Tian emphasizes that, overall, leading fund companies still hold over 70% of the ETF market share, and the “concentration effect” remains intact. The current phenomenon reflects a style shift at a crossroads: capital is temporarily withdrawing from broad indices closely linked to macroeconomics to seek more flexible structural opportunities. This is a pursuit of certainty, not a rejection of broad-based ETFs.

“Changes in ETF sizes reflect market dynamics. Currently, the main issues globally are rising oil prices due to Middle East tensions and stock declines caused by stagflation fears from runaway inflation. In China, this manifests as a market decline with energy and commodities rising, which explains the overall shrinkage of ETF sizes and the inflow into energy and commodity ETFs,” said economist Pan Helin.

Will the trend of abandoning broad-based ETFs for thematic ones continue? Tian Lihui notes that the surge in gold, oil, and non-ferrous metal ETFs reflects ongoing geopolitical conflicts and disruptions to global supply chains. Capital inflows into resource assets are a way to hedge geopolitical risks and inflation expectations—a proactive embrace of safety amid macro uncertainties.

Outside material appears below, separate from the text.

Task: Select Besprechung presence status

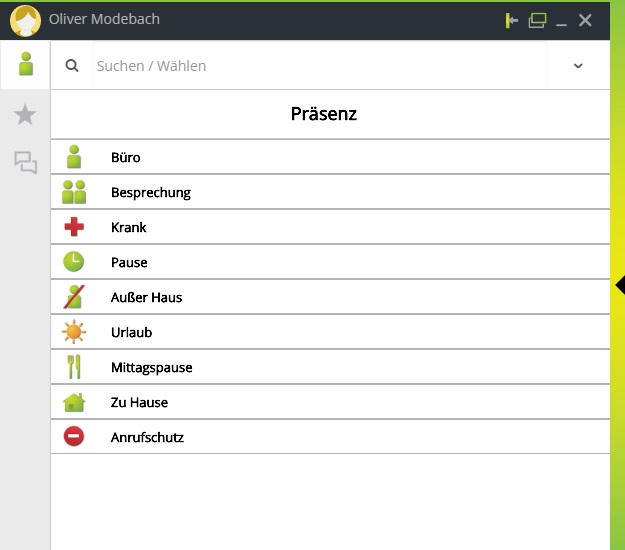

He warns that ordinary investors should avoid chasing gains and selling in panic. For example, after recent sharp rises, some oil and gas funds have seen capital exit, making it risky to buy in at the top. Data from iFinD shows that from March 4 to March 6, the CSI Oil & Gas Industry Index, CSI Oil & Gas Resources Index, and China Securities Petroleum & Natural Gas Index declined for three consecutive trading days, with several high-premium oil and gas ETFs also falling.

“Market excitement belongs to others; risks are your own. Longevity in the market is more important than quick gains,” Tian advises. He recommends a “core-satellite” strategy: using broad-based ETFs as the ballast for the portfolio to earn basic market returns, and narrow-based ETFs to capture structural opportunities. Combining valuation metrics and deploying in sectors at low valuation levels can help smooth costs through regular investment.